INSTRUCTIONS FOR THE TASK ->
Your answer is every line of the material below in which the string "agent" occurs.
::: PROVIDED ENTRIES :::
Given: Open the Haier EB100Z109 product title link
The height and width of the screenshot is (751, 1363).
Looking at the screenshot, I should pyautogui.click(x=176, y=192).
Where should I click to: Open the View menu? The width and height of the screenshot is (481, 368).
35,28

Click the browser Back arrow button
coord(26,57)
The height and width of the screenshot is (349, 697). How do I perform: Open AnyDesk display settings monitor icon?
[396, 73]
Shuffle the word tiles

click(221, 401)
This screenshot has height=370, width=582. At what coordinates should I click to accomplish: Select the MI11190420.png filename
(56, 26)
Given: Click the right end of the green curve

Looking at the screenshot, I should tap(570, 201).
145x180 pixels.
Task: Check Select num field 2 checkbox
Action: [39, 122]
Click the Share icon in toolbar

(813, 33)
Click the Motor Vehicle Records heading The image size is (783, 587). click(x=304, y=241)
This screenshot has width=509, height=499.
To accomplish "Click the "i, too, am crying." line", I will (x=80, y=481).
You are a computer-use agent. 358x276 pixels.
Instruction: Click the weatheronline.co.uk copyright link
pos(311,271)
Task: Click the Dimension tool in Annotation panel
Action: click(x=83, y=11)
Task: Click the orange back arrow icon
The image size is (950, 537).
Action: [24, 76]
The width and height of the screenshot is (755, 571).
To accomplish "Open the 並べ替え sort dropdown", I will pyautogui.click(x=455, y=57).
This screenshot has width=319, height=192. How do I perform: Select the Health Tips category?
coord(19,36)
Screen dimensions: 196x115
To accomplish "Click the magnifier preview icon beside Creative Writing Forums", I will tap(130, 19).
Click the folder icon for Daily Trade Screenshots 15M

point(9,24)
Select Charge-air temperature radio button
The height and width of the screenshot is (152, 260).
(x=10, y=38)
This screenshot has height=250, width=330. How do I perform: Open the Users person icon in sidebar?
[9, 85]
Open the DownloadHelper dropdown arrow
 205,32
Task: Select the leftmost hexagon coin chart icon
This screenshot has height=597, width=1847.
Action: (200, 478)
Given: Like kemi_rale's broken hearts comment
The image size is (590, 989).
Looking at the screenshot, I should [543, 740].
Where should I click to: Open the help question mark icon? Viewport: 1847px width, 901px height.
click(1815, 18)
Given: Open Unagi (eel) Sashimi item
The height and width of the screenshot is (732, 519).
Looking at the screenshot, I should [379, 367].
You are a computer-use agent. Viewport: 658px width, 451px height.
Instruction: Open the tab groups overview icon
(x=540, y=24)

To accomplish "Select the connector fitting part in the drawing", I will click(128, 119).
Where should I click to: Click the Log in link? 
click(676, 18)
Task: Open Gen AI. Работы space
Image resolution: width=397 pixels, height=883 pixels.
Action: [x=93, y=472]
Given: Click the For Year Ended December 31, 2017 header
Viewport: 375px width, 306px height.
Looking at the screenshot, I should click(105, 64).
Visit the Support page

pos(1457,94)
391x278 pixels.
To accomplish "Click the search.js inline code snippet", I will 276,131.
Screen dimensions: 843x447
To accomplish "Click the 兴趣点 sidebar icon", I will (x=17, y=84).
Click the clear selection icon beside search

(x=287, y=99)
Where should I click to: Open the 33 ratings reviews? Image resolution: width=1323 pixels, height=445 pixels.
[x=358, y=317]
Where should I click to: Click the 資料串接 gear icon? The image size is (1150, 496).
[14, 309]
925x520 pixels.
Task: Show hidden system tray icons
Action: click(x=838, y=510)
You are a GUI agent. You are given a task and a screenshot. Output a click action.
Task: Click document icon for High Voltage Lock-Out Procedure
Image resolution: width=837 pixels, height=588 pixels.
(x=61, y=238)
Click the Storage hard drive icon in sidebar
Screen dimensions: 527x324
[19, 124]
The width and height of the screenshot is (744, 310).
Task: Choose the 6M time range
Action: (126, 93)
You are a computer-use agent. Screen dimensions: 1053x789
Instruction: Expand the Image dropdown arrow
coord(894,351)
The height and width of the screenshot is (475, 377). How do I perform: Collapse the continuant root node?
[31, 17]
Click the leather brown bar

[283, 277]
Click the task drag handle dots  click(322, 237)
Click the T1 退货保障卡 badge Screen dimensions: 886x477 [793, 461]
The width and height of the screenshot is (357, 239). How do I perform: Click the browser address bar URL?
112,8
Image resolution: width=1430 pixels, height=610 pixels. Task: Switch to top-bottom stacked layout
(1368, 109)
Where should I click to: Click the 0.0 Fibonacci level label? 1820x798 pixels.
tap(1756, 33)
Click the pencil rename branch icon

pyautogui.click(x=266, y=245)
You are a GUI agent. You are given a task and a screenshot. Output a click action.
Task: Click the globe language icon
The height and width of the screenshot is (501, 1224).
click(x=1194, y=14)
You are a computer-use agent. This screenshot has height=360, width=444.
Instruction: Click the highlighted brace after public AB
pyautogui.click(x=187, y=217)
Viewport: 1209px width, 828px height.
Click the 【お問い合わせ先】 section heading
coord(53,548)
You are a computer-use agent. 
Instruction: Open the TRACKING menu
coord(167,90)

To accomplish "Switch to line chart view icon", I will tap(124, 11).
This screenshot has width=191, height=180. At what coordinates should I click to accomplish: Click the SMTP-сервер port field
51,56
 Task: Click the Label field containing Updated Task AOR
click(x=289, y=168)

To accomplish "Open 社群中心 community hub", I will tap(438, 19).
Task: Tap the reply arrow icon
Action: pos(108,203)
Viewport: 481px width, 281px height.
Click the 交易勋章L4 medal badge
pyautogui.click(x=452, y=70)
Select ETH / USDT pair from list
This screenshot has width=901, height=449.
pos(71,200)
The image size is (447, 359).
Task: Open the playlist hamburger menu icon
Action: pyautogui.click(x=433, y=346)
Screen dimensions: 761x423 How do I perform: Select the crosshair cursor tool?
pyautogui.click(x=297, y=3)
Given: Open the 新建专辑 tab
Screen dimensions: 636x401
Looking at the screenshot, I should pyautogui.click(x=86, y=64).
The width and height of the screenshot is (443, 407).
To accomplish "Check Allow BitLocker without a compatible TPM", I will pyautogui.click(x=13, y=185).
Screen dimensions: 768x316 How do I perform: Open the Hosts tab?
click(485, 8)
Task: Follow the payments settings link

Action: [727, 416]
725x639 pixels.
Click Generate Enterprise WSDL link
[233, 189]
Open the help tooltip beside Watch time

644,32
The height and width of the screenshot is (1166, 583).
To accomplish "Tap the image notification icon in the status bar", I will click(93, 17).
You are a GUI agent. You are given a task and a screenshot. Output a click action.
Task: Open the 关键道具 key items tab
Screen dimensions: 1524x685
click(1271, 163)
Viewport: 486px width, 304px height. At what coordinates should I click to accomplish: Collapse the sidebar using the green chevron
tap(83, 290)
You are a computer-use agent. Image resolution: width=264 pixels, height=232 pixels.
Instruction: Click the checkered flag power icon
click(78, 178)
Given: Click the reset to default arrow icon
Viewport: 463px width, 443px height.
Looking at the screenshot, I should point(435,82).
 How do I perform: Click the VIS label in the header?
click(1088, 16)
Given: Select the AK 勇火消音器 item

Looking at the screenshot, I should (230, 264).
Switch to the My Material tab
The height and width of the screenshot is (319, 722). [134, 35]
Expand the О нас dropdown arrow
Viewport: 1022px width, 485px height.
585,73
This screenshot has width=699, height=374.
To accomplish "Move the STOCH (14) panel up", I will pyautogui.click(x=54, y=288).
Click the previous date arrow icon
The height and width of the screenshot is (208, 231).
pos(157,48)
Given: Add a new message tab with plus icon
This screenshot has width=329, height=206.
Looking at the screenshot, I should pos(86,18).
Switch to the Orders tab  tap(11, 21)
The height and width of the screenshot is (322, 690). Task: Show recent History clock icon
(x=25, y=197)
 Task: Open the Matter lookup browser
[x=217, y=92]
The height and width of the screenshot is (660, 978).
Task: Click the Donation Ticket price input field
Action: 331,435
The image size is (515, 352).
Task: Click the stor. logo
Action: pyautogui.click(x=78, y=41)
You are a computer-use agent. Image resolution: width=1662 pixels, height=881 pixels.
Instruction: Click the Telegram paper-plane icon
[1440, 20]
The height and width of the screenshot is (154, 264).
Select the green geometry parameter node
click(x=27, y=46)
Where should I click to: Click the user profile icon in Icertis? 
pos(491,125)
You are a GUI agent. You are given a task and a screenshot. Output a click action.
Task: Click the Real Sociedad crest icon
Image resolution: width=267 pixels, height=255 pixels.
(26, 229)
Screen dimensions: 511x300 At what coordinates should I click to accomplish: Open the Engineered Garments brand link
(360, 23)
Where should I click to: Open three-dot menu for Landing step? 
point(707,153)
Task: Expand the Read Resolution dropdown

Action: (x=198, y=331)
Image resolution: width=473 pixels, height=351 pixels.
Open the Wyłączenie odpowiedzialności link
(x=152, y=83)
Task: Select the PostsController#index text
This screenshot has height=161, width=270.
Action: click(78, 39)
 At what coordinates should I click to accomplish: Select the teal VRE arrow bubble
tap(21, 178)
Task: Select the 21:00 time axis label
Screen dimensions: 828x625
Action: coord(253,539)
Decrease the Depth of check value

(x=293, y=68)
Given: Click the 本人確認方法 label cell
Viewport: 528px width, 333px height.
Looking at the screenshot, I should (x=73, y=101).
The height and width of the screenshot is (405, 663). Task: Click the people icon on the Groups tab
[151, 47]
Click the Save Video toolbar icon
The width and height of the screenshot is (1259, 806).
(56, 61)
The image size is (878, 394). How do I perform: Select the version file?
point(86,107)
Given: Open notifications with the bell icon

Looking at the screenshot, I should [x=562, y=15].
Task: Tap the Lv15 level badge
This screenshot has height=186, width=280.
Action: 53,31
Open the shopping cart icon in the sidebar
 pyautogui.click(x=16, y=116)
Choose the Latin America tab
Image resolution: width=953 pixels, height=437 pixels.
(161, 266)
:::
EXPECTED ANSWER ->
You are a computer-use agent. 358x276 pixels.
You are a computer-use agent. Viewport: 658px width, 451px height.
You are a GUI agent. You are given a task and a screenshot. Output a click action.
You are a computer-use agent. Screen dimensions: 1053x789
You are a GUI agent. You are given a task and a screenshot. Output a click action.
You are a computer-use agent. This screenshot has height=360, width=444.
You are a computer-use agent. 
You are a GUI agent. You are given a task and a screenshot. Output a click action.
You are a computer-use agent. Image resolution: width=264 pixels, height=232 pixels.
You are a computer-use agent. Image resolution: width=1662 pixels, height=881 pixels.
You are a GUI agent. You are given a task and a screenshot. Output a click action.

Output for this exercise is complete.